Mr. Trump then spoke for about 80 minutes in a rambling speech. He criticized California, Vice President Kamala Harris’s home state, as an incubator of failed liberal policies; disparaged the physical appearance of Representative Adam Schiff, who led the first impeachment trial of him and is now running for Senate; used a crude nickname to refer to the state’s governor, Gavin Newsom; and took a number of detours to praise the billionaire Elon Musk and to criticize President Biden.

It was Mr. Trump’s second foray into a blue state in two days. On Friday, he visited Aurora, Colo., where he made a series of nativist attacks and promoted falsehoods about crimes committed by migrants in a state where Ms. Harris is safely ahead in polls. And word surfaced this week that Mr. Trump was planning to hold a rally at Madison Square Garden, in New York City, on Oct. 27. That would be his third major campaign event in New York, a state that was once his home but is also solidly blue. He has already held rallies on Long Island and in the South Bronx this election cycle.
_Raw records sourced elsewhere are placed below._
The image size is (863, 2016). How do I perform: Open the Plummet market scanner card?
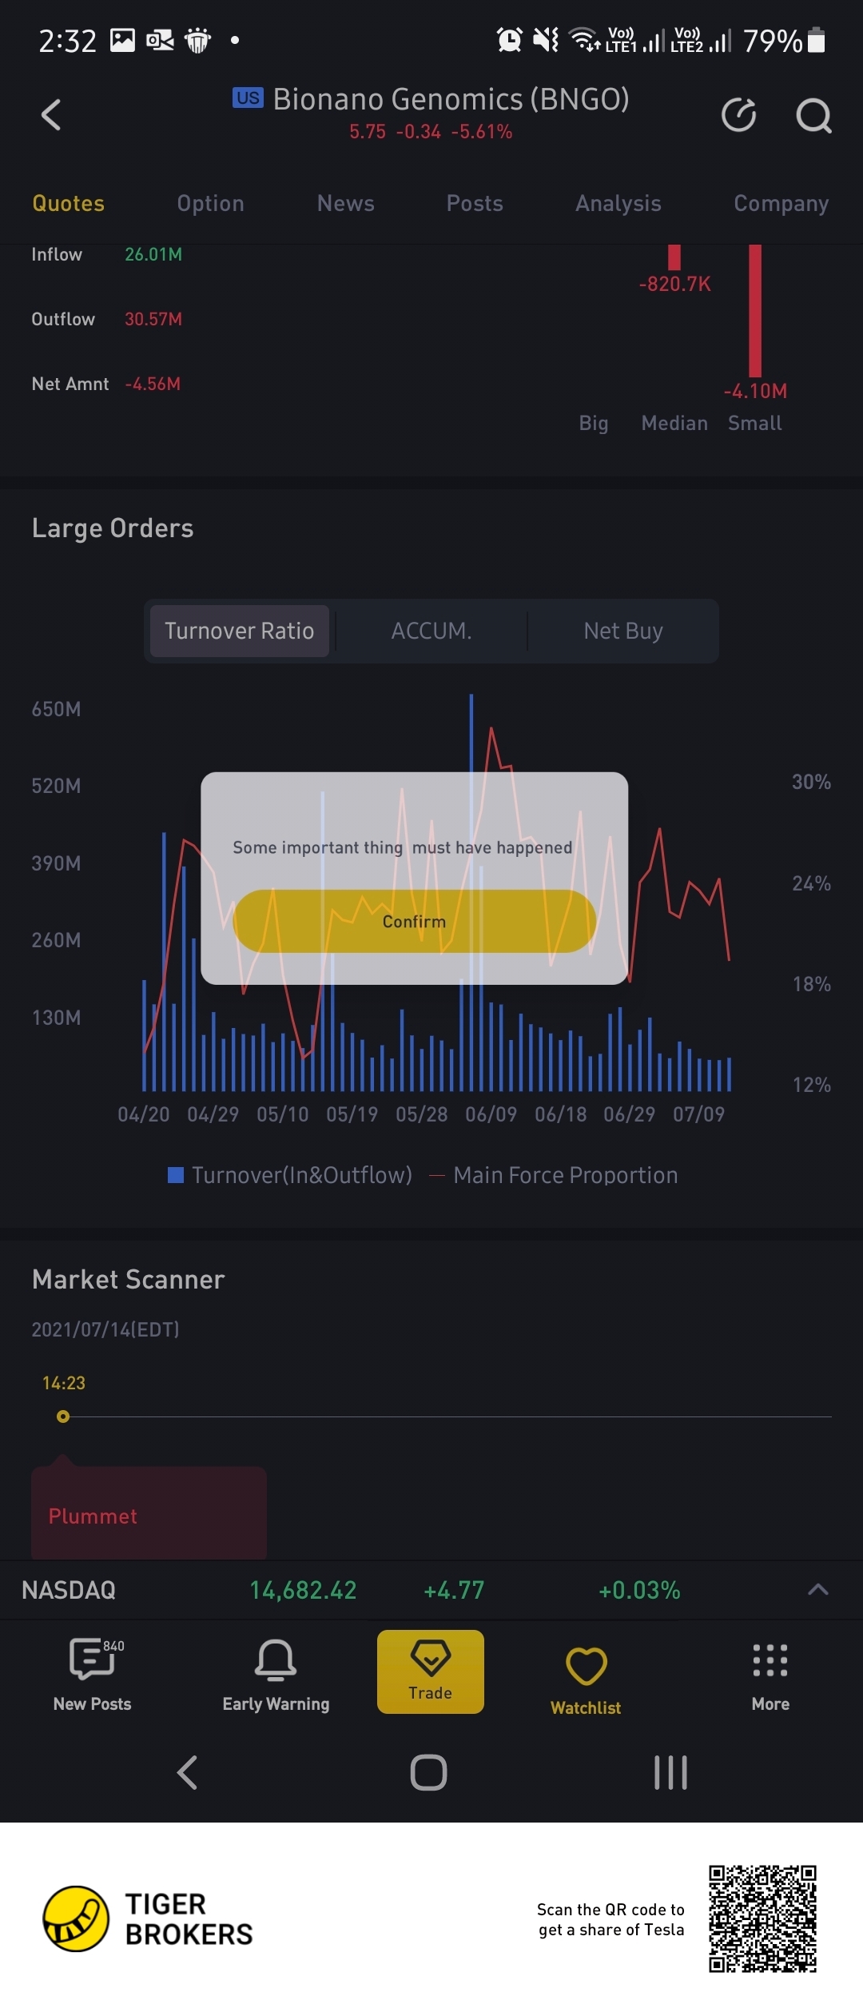[149, 1515]
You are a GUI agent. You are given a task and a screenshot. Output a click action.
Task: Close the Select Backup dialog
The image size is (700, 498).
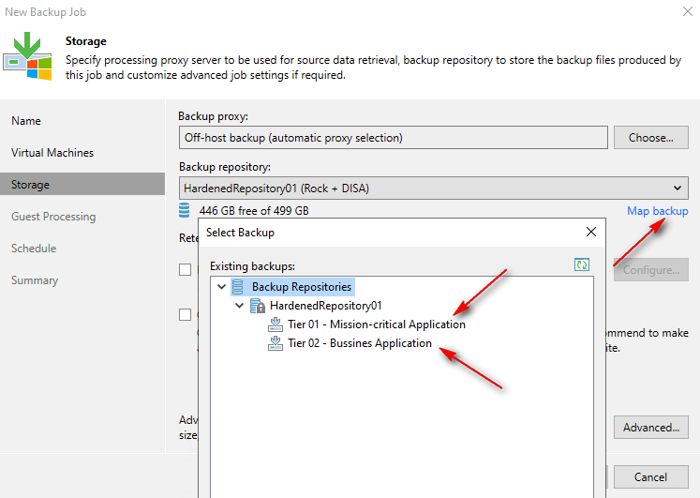pos(590,232)
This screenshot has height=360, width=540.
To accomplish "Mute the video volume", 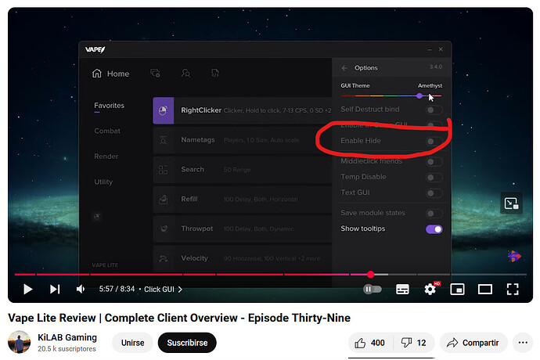I will 81,289.
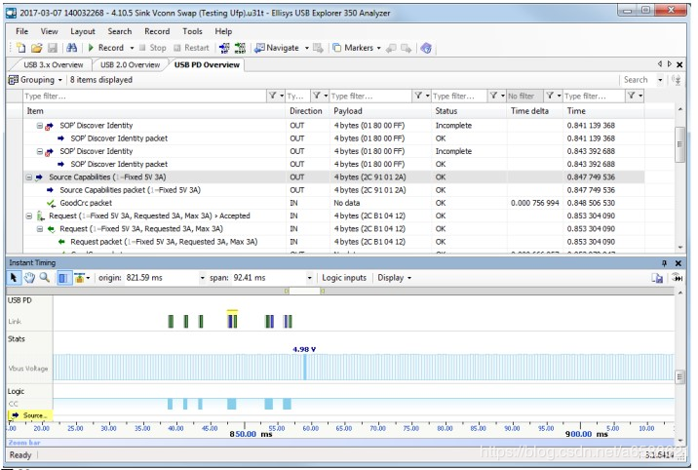The height and width of the screenshot is (470, 698).
Task: Click the Open file folder icon
Action: click(36, 48)
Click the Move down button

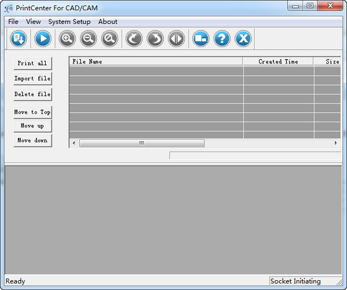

At his California rally, several speakers taunted Ms. Harris, who represented California in the Senate and served as its attorney general, for problems the state has faced. Mr. Trump called California a “paradise lost.”

Mr. Trump gave a shout-out to the actor Dennis Quaid, who spoke at the rally.

Mr. Schiff’s Republican opponent in the Senate race, Steve Garvey, a perennial baseball All-Star for the Los Angeles Dodgers and San Diego Padres in the 1970s and 1980s, did not attend Mr. Trump’s rally, a campaign spokesman said.

The spokesman did not address remarks made by Mr. Trump last month saying that Mr. Garvey was making a “big mistake” by not embracing the Make America Great Again movement.

The Desert Sun reported that Mr. Garvey would be out of the state at a symposium in Philadelphia for women in sports media.

Both Mr. Trump and his critics tried to use the iconography of his Coachella rally to energize voters. The former president posted a photo on social media of himself with palm trees and snow-peaked mountains that are synonymous with the desert oasis to show he was headlining Coachella. And the Lincoln Project, a prominent anti-Trump group, created its own “Trumpchella” social media post, resembling a music festival poster but with a lineup that included “Trump Federal Power Seizure” and “Trump Loyalists in All Federal Positions.”

Mr. Trump is no stranger to Coachella. His name once graced a casino just five miles from the site of Saturday’s rally as a part of a short-lived business partnership with a Native American tribe, which eventually bought him out while his company was going through bankruptcy.